EPA may argue that the case should have been filed in D.C. because the decision has a national effect and it also may claim that the lawsuit is premature. Even if such arguments are successful, they would only postpone a likely defeat in court for EPA. EPA’s rationale for its decision appears to have been hastily concocted in response to White House dictates, despite the opposition of EPA’s professional staff who advised that the agency would lose in court.

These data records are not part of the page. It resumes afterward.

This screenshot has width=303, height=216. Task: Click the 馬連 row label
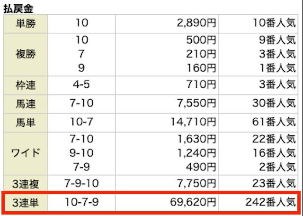(26, 104)
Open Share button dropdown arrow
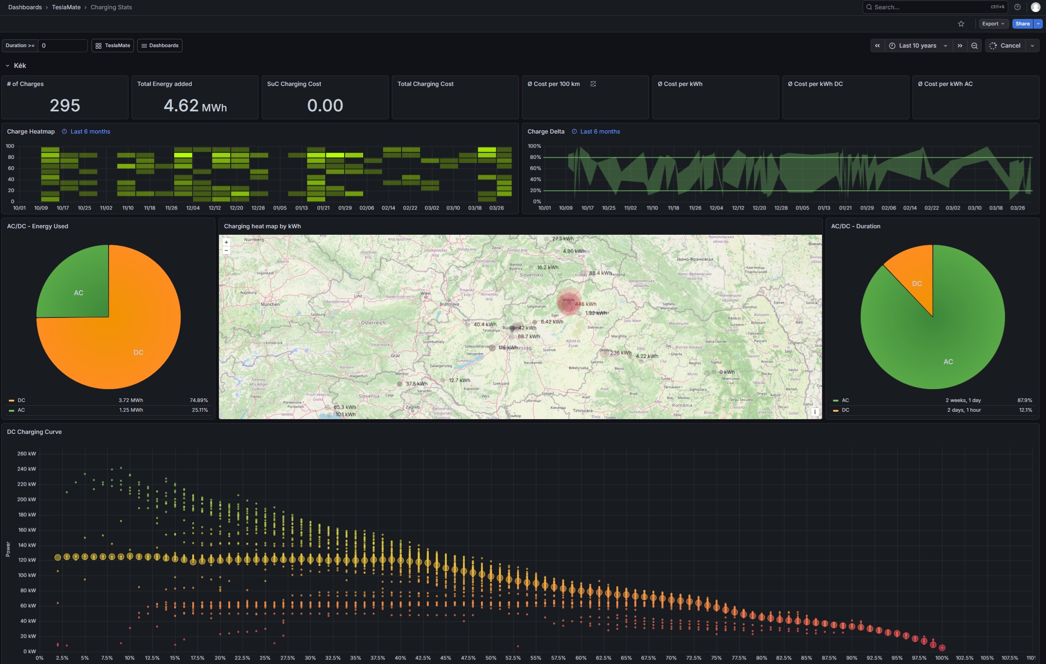This screenshot has height=664, width=1046. [1039, 24]
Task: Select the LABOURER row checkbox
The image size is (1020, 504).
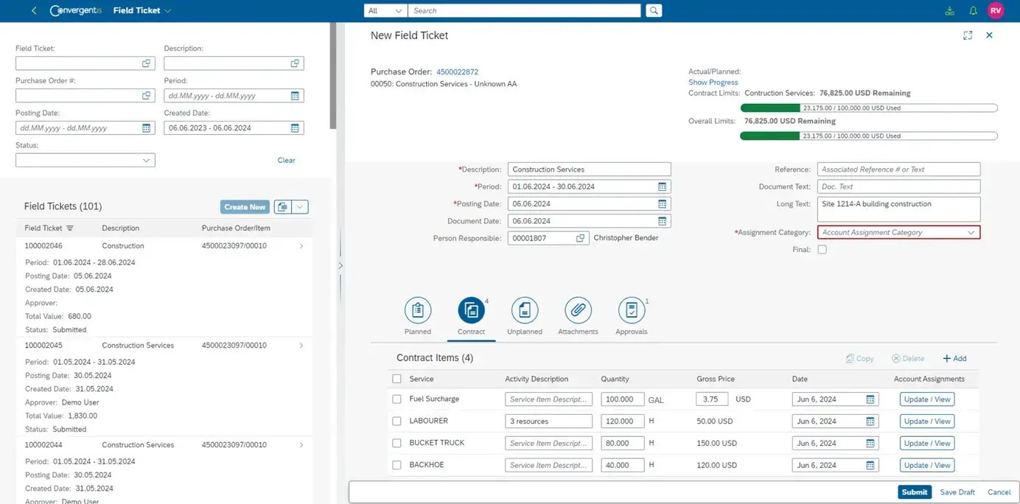Action: pyautogui.click(x=397, y=421)
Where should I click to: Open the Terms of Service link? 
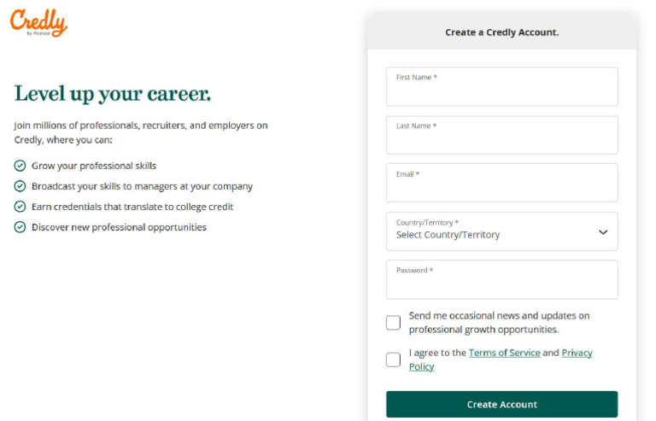click(504, 353)
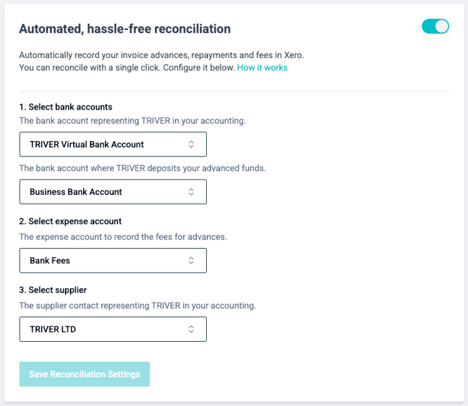Viewport: 468px width, 406px height.
Task: Expand the Business Bank Account dropdown
Action: click(112, 192)
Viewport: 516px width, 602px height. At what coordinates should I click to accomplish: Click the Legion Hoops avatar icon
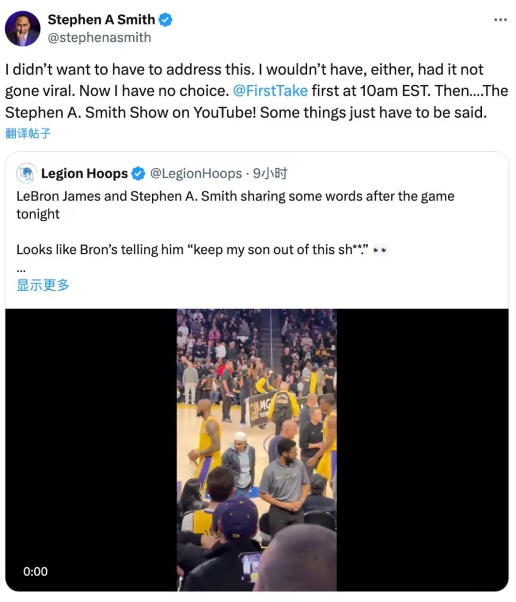(x=26, y=173)

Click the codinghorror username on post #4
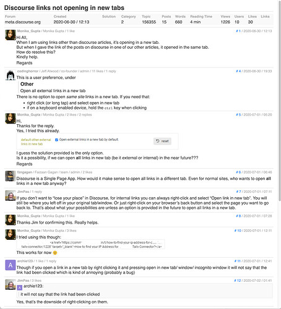pos(28,71)
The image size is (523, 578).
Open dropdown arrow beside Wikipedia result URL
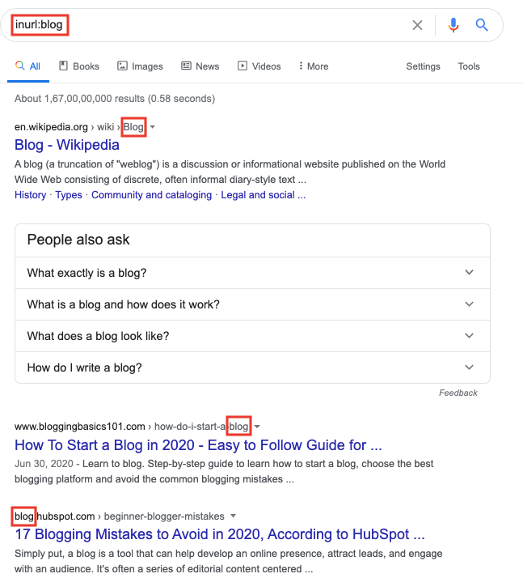(153, 127)
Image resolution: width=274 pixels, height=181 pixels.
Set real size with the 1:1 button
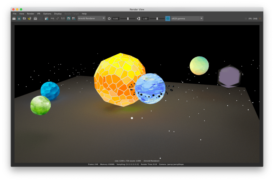[63, 18]
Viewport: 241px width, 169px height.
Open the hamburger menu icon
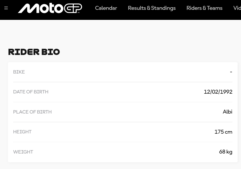(x=6, y=8)
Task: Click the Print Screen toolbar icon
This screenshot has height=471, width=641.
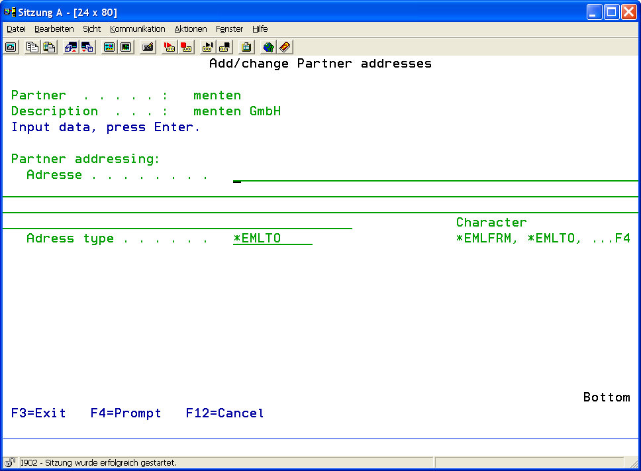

While a good case could be made for expedited review of the litigation, the most likely result is that the courts will not decide the case before January 2009 when a new administration will promptly reverse EPA’s decision and approve California’s waiver request.
India’s Tata Group announced on January 10, 2008 that beginning in September it will be marketing a new “one lakh” “People’s Car” to make automobiles far more affordable to the general population of that rapidly growing country. “One lakh” refers to the vehicle’s price tag of 100,000 rupees, approximately $2,600, less than half the price of current small passenger cars in India. Tata apparently is able to make a car this inexpensive by stripping it down to include only the most basic technology. Environmentalists are concerned that this includes only minimal safety and pollution control technology. If the car proves to be as popular as expected, it could further clog India’s already overtaxed transportation infrastructure and greatly increase the country’s (and the globe’s) pollution problems. The rapid growth in automobile use in China already is contributing mightily to that country’s growing pollution problems. The availability of such a low-cost automobile in India could replicate this pattern in India. Tata’s response is that if it does not move aggressively to appeal to India’s growing middle class, Chinese and other countries’ automobile manufacturers will claim this market instead.
This issue poses a particularly important challenge as part of the larger set of issues of how to reconcile the demands of global environmental protection with the legitimate aspirations of developing countries. The development of an inexpensive automobile will create many jobs in India (the Indian government’s “automotive mission plan” projects the creation of 25 million jobs in this sector by 2016) and bring “motoring to the masses.” How can these benefits be achieved without greatly adding to already serious pollution and climate change problems? The Financial Times quotes R.K. Pachauri, the Indian chair of the Intergovernmental Panel on Climate Change, as stating that the prospect of the “one lakh” car hitting the Indian market is giving him “nightmares.”